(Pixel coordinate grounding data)

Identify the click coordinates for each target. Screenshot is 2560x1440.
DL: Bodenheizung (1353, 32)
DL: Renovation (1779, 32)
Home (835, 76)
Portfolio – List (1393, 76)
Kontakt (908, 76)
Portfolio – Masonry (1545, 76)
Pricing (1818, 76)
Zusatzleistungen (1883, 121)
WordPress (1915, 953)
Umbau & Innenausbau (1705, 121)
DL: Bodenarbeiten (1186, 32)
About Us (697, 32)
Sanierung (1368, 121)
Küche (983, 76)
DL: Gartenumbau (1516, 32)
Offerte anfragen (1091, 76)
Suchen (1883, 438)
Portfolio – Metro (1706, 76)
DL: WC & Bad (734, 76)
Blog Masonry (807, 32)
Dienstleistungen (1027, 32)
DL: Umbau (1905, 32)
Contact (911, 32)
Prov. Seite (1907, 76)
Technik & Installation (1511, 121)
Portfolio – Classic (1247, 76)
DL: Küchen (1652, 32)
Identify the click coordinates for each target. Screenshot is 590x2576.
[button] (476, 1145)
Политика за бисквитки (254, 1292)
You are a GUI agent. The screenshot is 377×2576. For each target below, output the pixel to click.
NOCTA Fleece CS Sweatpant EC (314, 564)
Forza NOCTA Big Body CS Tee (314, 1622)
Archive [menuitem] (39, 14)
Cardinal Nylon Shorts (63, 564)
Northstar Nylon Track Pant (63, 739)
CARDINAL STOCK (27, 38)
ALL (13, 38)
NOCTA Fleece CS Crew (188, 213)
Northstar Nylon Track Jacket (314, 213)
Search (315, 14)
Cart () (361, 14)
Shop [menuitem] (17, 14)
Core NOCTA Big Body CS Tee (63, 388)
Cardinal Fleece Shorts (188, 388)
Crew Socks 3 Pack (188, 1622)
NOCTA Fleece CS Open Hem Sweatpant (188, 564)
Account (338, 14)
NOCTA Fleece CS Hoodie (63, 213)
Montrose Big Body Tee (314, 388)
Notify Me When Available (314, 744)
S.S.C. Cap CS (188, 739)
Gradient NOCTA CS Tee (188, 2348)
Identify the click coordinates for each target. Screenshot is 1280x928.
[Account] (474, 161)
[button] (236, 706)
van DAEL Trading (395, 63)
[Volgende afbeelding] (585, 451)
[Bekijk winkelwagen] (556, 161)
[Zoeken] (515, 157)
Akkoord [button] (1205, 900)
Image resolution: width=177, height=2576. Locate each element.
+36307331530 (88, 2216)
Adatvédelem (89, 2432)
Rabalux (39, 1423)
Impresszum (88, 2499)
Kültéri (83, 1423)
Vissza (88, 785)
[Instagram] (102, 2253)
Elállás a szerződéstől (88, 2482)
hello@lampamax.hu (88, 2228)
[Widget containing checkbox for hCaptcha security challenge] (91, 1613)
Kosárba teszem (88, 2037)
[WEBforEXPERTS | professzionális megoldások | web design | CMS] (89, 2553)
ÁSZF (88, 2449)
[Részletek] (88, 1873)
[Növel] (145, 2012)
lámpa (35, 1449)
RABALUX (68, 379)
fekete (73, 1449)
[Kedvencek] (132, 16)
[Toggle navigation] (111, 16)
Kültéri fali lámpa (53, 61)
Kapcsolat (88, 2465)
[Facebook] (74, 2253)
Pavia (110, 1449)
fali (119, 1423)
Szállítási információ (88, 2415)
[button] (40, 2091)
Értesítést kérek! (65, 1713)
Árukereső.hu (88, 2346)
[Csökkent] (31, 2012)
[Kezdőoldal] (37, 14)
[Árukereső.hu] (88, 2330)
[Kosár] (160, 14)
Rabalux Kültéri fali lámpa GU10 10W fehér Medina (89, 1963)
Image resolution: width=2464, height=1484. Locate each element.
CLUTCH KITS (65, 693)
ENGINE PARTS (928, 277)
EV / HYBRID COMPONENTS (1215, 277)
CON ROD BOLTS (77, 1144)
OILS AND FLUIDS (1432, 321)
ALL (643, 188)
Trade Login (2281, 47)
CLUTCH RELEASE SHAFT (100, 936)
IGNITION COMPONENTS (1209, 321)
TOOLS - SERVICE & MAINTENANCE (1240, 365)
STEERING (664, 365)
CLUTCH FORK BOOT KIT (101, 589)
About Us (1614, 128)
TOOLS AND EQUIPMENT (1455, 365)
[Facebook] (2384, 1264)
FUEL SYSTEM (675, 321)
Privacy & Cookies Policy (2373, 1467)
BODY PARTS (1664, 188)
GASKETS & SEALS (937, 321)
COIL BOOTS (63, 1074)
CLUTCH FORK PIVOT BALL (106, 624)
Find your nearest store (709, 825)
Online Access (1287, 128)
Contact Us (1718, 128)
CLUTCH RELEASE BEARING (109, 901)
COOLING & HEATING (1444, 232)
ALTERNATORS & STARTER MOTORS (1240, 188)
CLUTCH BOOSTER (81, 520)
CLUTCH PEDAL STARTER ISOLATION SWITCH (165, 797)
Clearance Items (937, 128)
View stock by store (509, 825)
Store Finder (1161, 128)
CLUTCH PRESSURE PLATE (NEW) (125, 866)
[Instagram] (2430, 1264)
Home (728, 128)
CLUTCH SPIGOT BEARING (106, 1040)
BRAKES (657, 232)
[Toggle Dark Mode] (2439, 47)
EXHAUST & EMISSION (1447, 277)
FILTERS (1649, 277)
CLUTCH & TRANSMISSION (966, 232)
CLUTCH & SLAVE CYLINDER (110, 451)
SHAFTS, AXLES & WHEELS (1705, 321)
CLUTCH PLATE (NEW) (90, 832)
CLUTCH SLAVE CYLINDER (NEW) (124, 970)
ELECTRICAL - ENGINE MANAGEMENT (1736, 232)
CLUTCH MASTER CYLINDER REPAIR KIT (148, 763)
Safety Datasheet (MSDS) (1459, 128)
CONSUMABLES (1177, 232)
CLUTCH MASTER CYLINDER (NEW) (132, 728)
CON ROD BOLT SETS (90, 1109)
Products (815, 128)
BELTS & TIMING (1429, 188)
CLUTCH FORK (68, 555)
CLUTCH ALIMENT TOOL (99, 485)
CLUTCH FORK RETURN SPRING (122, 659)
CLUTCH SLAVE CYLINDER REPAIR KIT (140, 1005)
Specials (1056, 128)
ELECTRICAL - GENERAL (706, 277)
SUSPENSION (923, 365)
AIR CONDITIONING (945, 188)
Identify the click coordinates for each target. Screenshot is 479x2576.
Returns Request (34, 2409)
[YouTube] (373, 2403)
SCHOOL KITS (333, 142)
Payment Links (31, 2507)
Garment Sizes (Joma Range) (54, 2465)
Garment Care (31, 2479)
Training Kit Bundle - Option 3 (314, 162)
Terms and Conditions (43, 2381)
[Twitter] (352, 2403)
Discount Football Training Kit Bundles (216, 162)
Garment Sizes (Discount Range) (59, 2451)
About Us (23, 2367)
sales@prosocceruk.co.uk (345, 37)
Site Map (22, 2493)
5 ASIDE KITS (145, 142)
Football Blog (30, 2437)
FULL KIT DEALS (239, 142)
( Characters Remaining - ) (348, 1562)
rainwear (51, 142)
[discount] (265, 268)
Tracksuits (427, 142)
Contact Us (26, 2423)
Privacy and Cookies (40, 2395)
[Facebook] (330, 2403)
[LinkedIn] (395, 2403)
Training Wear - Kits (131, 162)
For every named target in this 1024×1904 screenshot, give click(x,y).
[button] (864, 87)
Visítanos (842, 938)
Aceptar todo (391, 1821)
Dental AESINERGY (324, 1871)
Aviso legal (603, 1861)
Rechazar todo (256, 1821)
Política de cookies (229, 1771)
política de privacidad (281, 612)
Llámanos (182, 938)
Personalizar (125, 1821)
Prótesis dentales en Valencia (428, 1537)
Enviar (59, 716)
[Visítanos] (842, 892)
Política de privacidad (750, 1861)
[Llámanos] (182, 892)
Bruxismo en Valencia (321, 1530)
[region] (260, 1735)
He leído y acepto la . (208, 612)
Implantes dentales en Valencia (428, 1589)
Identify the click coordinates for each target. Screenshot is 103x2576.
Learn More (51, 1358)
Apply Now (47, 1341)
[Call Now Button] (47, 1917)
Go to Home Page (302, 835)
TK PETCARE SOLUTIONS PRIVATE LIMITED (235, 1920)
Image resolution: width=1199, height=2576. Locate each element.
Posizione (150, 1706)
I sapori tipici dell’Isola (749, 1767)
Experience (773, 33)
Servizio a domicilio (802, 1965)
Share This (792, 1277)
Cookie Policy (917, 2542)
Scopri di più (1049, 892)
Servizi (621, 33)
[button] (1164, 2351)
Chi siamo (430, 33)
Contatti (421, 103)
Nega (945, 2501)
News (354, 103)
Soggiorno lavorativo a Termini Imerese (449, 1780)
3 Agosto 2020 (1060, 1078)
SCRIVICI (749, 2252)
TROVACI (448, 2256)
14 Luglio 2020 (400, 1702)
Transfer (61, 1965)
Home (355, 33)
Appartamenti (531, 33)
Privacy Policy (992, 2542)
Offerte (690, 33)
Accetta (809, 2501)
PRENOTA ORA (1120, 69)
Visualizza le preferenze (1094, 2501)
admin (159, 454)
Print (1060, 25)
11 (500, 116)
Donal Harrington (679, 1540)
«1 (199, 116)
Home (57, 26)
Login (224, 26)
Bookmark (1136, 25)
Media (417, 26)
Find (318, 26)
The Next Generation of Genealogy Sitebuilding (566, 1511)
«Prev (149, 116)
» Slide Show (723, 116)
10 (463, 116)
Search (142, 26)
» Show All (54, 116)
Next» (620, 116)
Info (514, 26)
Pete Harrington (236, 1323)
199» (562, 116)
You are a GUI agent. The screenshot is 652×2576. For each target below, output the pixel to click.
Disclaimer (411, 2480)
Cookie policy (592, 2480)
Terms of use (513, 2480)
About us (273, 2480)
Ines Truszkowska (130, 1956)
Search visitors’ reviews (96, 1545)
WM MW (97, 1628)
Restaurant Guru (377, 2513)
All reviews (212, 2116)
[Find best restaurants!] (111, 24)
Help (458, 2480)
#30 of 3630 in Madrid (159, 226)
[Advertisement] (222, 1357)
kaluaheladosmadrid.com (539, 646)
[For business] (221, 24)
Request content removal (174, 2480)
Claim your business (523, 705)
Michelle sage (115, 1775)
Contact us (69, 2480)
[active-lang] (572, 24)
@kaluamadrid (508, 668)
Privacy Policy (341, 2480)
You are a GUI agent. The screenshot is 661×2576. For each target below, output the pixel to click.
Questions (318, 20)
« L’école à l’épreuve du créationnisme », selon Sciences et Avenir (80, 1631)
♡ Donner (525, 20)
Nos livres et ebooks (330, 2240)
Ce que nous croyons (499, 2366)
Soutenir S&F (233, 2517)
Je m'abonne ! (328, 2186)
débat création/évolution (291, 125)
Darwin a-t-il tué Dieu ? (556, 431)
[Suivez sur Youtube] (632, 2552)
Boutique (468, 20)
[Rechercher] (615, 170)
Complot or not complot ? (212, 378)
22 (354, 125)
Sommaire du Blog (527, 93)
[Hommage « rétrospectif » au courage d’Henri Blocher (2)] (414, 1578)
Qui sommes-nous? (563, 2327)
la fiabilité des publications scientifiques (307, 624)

> _Task brief_
Of all the entries above, output exactly the lines between the one holding "[button] (236, 706)" and the one holding "Rabalux (39, 1423)", inclusive.

> _Task solution_
[button] (236, 706)
van DAEL Trading (395, 63)
[Volgende afbeelding] (585, 451)
[Bekijk winkelwagen] (556, 161)
[Zoeken] (515, 157)
Akkoord [button] (1205, 900)
Image resolution: width=177, height=2576. Locate each element.
+36307331530 (88, 2216)
Adatvédelem (89, 2432)
Rabalux (39, 1423)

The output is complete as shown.